This week's mindful mantra is about giving yourself the power to carry on. It is about taking yourself out of the moment and checking in to what's really happening. It's not you, it's a tantrum.
I have an extremely strong willed and stubborn little girl on my hands. The girl who never fussed has slowly transitioned into someone who can, at the drop of a hat, have a total meltdown. The best part being, they last forever.
I know that in the heat of a tantrum you can't use logic. I know that in the heat of a tantrum, when you feel like screaming at your child to stop or calm down, you can only offer space, a calm voice and hugs. Knowing all that, doesn't seem to help much, when I'm 30+ minutes into the tantrum and I would give my left arm to just make it stop.

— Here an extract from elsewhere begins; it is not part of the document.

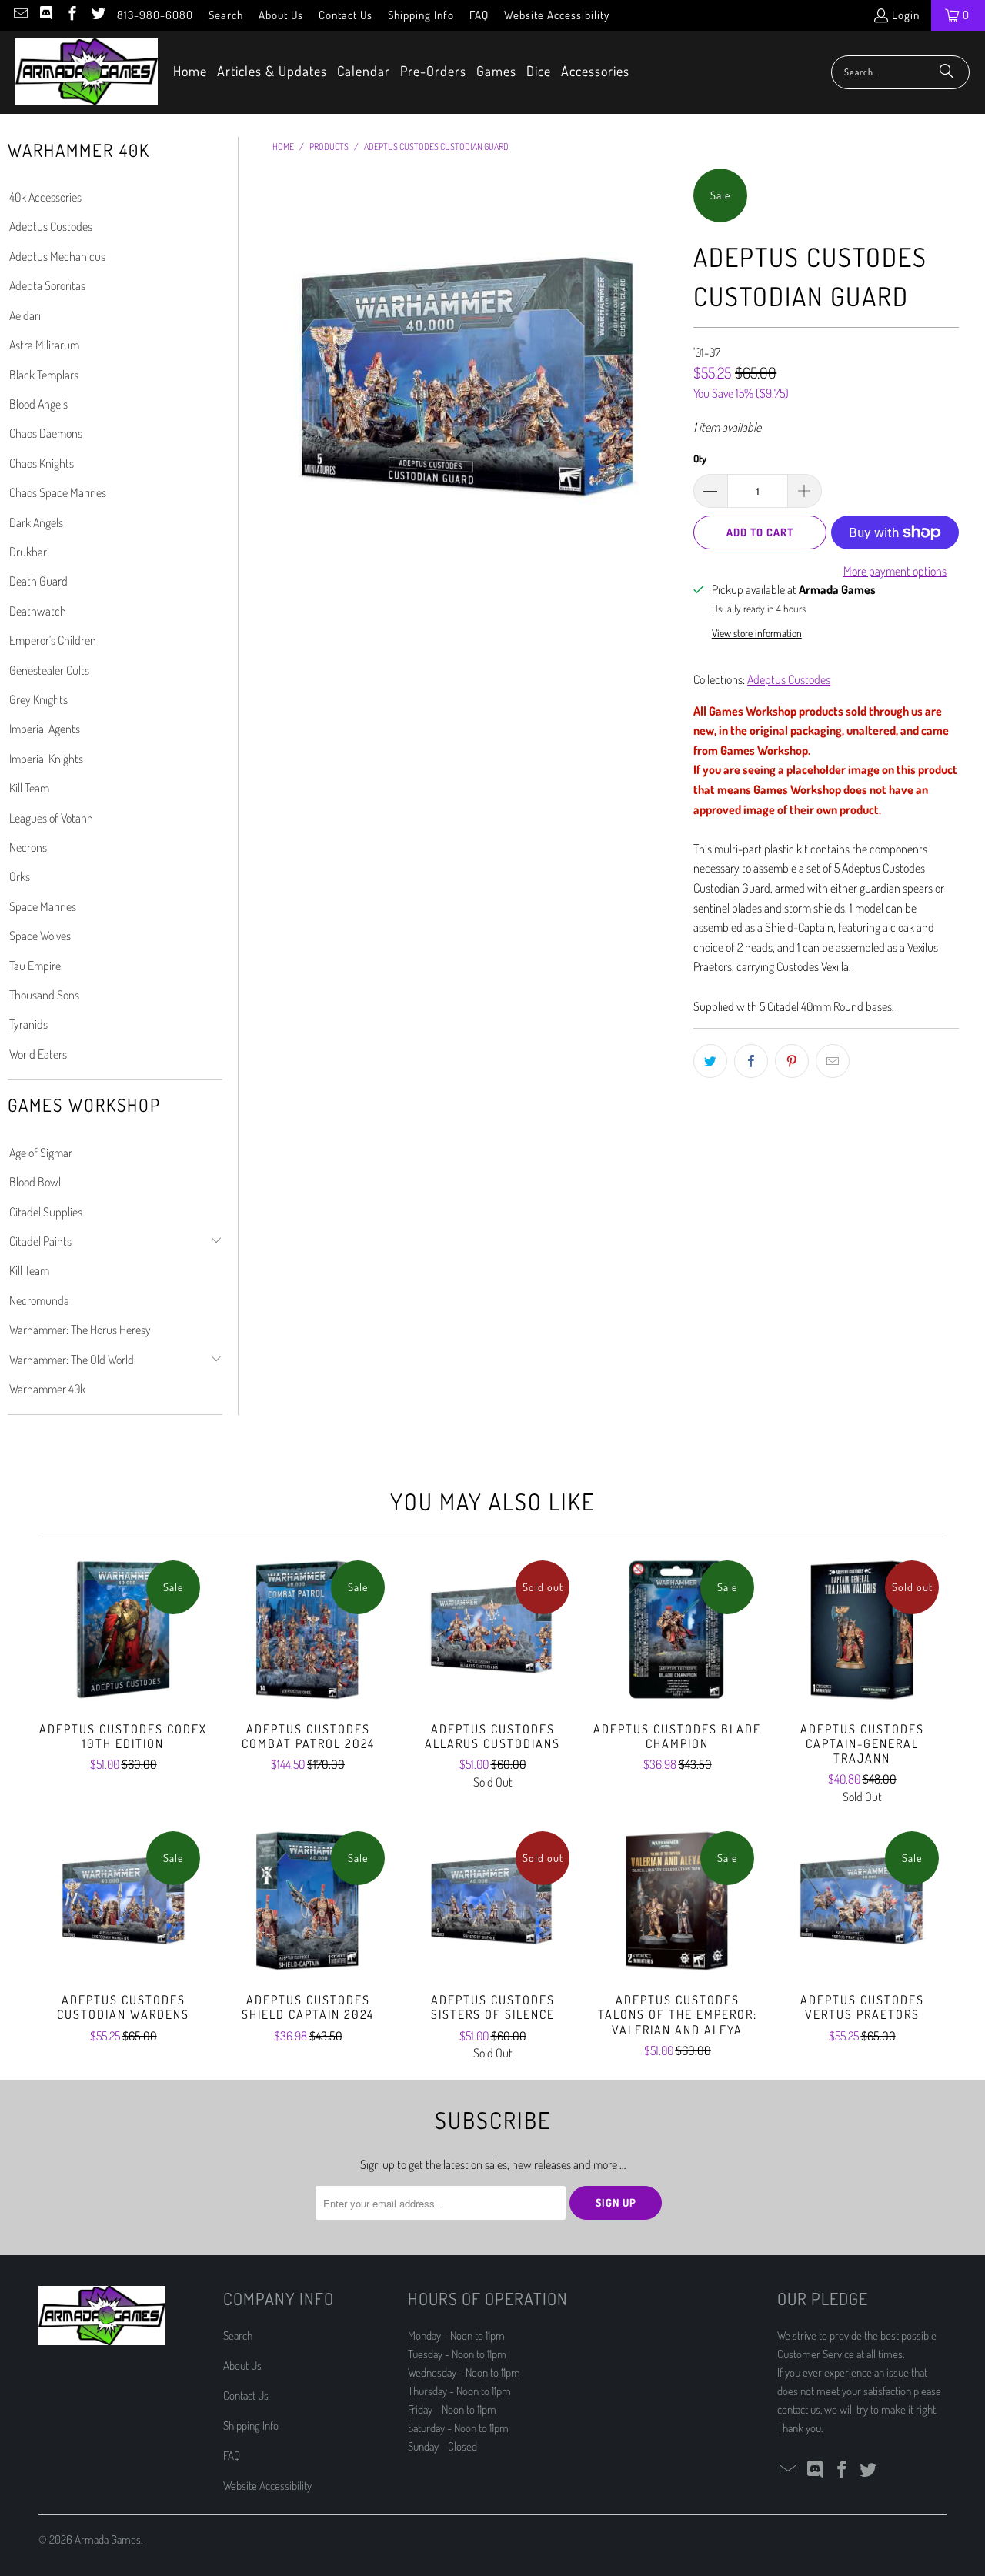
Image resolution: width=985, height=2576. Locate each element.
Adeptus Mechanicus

Since being on the road, driving for hours on end at a time, doing lots of activities and staying in many different cities, hotels and homes, I have been taking the brunt of all these meltdowns on my own. When I talk to Shane about them, he is supportive and informative. He reminds me of the things I know such as "she is two years old, this is what two year olds do" and "if she is overtired it is not her fault". I KNOW. I get all of that. It still however drains every ounce of my energy and leaves me feeling perplexed and sometimes in tears.
Not being able to calm her down in times of distress is difficult. When all I want to do is make things better, stick to our safe boundaries and love her up, these moments are just not mine to control. My mantra for this week: I didn't cause this problem, and I can't fix it.

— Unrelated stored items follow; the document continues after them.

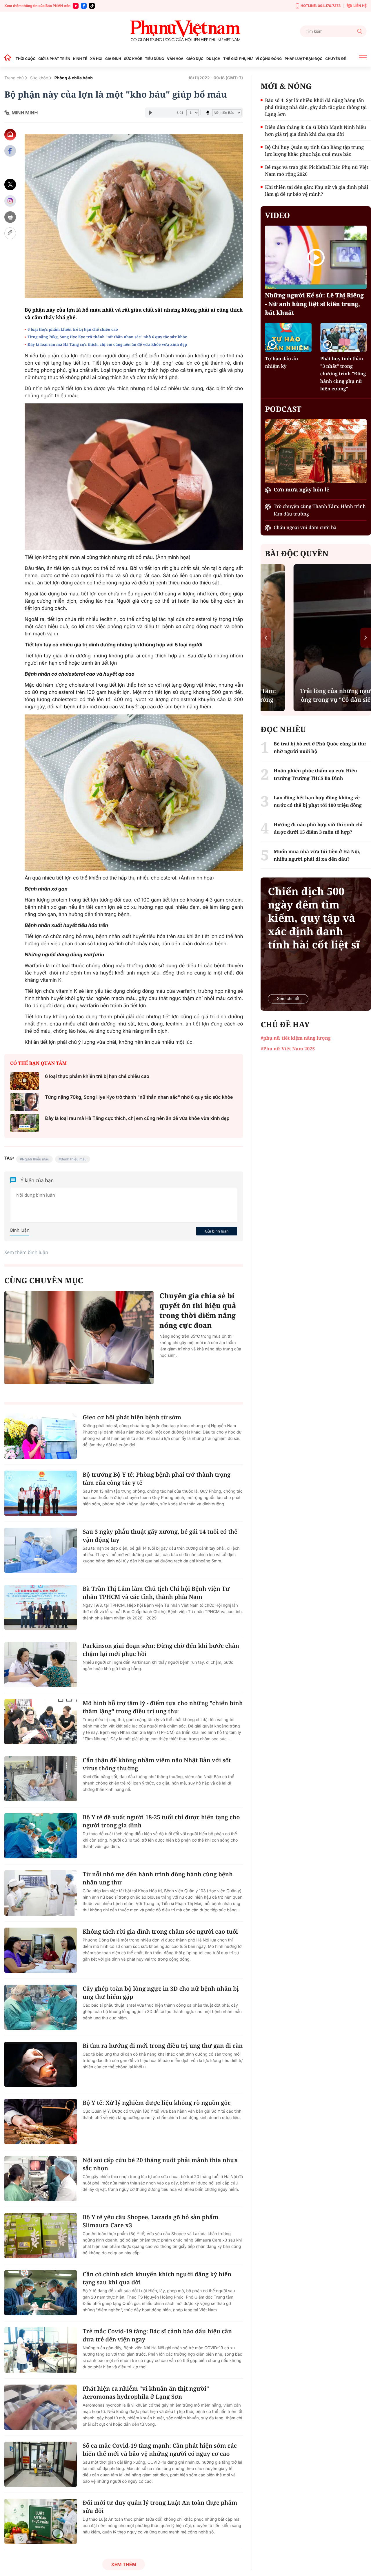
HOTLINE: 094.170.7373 (321, 5)
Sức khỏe (39, 78)
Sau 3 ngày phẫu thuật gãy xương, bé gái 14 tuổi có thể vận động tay (160, 1536)
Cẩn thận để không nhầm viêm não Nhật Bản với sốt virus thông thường (157, 1764)
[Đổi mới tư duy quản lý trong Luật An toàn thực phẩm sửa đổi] (40, 2521)
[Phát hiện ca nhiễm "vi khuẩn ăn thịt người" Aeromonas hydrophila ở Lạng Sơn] (40, 2407)
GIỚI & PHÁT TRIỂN (54, 58)
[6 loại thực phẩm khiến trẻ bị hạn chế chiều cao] (24, 1081)
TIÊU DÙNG (154, 58)
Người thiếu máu (35, 1159)
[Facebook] (84, 6)
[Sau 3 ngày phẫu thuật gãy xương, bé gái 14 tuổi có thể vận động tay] (40, 1550)
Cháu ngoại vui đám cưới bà (305, 527)
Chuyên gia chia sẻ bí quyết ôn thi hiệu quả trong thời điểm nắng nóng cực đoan (197, 1310)
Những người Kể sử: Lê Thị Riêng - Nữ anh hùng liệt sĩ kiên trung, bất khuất (314, 304)
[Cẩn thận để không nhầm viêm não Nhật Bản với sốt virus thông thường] (40, 1778)
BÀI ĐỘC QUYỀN (296, 553)
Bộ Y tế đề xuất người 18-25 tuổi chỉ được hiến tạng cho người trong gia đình (161, 1821)
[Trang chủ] (9, 58)
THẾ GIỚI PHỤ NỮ (237, 58)
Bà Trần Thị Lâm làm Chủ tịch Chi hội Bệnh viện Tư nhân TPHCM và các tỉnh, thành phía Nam (156, 1593)
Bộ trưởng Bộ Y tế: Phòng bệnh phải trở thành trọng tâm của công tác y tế (156, 1479)
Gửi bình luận (217, 1231)
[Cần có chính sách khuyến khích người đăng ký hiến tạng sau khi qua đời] (40, 2292)
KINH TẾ (80, 58)
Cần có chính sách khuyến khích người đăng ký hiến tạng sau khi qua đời (157, 2278)
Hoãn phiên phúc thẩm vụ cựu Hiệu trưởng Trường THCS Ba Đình (315, 774)
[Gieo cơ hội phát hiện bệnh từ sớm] (40, 1435)
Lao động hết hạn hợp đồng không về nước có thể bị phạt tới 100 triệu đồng (317, 801)
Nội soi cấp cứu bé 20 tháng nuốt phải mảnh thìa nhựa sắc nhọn (160, 2164)
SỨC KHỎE (133, 58)
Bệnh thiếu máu (74, 1159)
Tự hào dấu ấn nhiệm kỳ (281, 362)
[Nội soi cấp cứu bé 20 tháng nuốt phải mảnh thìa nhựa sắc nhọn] (40, 2178)
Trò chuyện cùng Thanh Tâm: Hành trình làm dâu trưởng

This is going to be a very important mantra for me because I have this problem where I yearn to fix things. However, when it comes to the meltdown of a toddler, there sometimes isn't even anything to fix.
Wether it's tired, hungry, or the blessed combination of both, nothing I say or do will just make it instantly stop and disappear. So while it's happening and I am managing to remain calm, I need to let go of the self-talk nattering away about it stopping as soon as possible. I now know that a good ole fashioned tantrum just needs to run it's course. Of course situation dependent, but overall there is an underlying notion of the more you push the worse it will get.
This mantra, I didn't cause this problem, and I can't fix it, reminds me to cut myself some slack. Continue to do what I do (remain calm and offer love and support) and release any self judgment I might be feeling. A tantrum is not a product of my parenting, nor is it a depiction of what my daughter is or will become. It is a product of being two. That's that.
Try it with me this week parents, and see if it helps!